[Extracted records]

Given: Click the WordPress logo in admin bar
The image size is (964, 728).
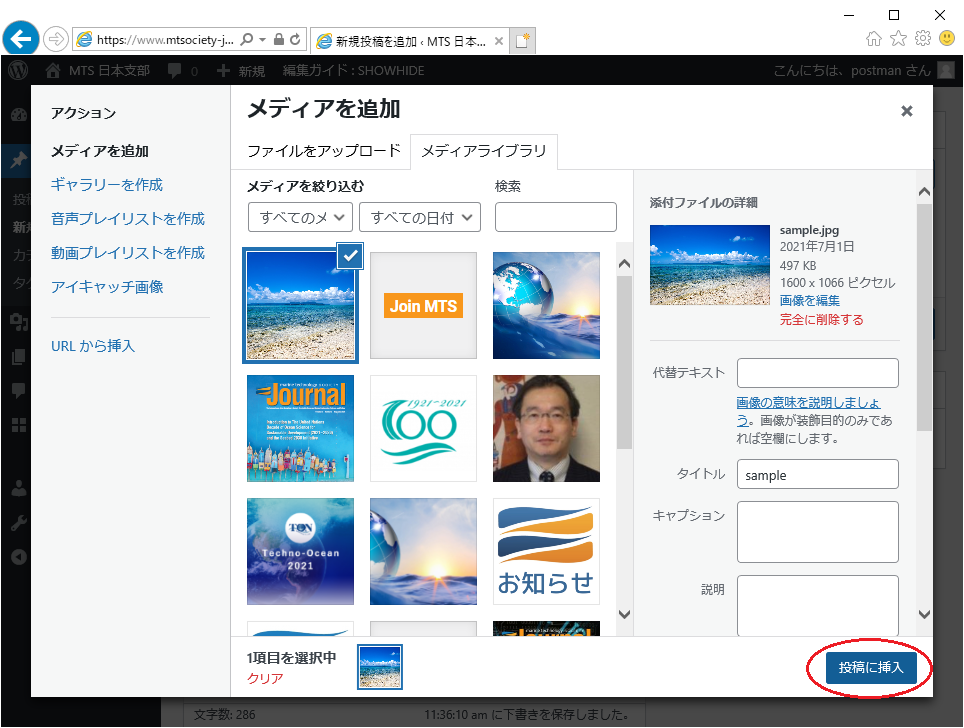Looking at the screenshot, I should pos(17,71).
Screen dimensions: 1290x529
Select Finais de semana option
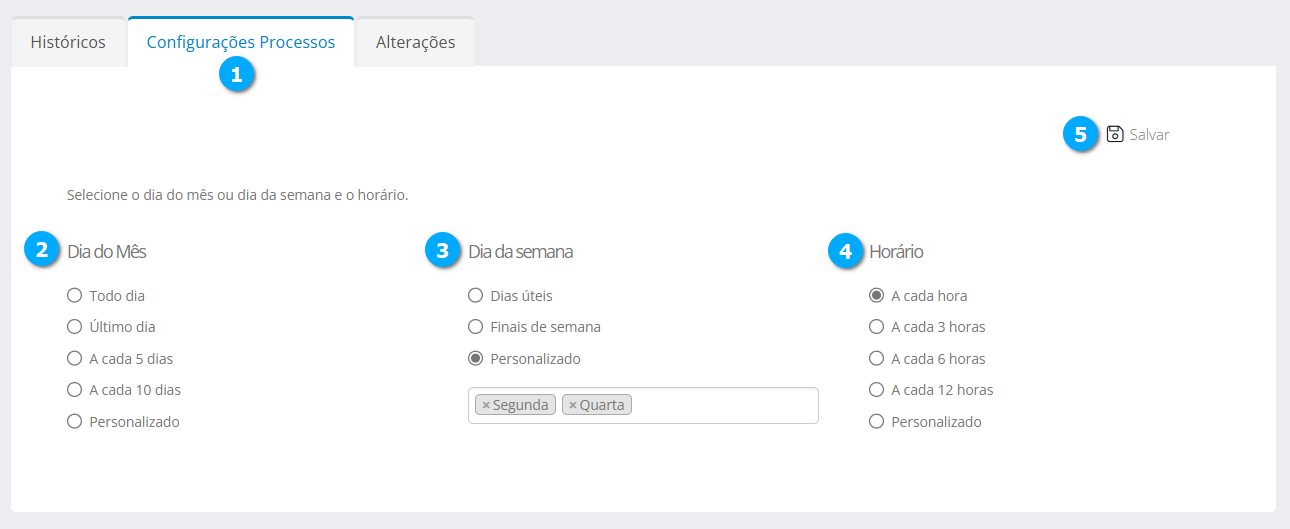point(476,327)
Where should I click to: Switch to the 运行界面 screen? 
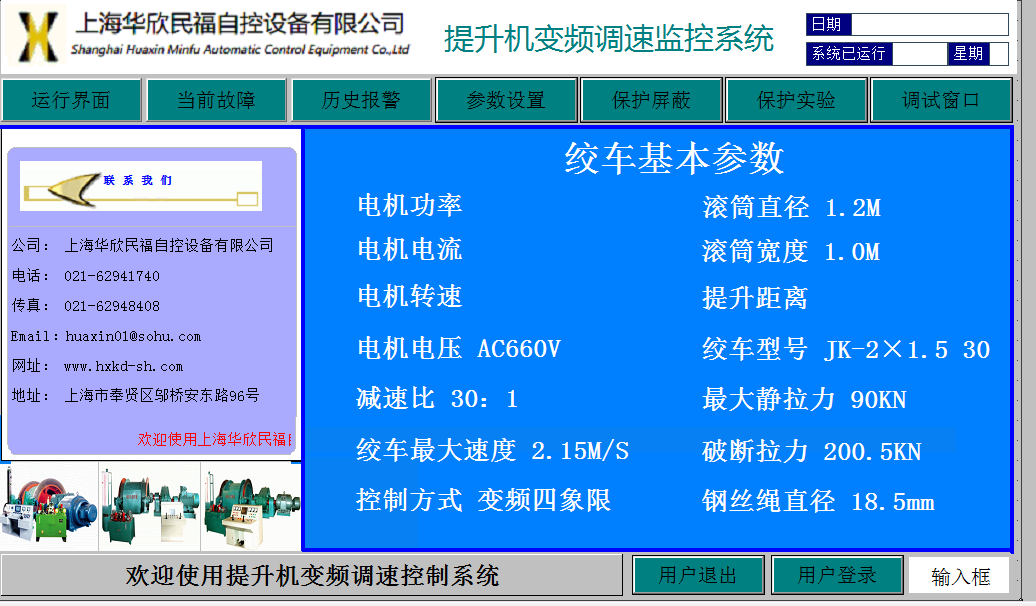(71, 100)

▶ _Your objective_: For this exercise, the lines from the one containing "The image size is (964, 728)." through the last line of the entries above are to be output exactly, both included, and pictures are skipped.

▶ _Written answer_:
The image size is (964, 728).
Looking at the screenshot, I should pos(17,71).
Screen dimensions: 1290x529
Select Finais de semana option
point(476,327)
Where should I click to: Switch to the 运行界面 screen? 
(71, 100)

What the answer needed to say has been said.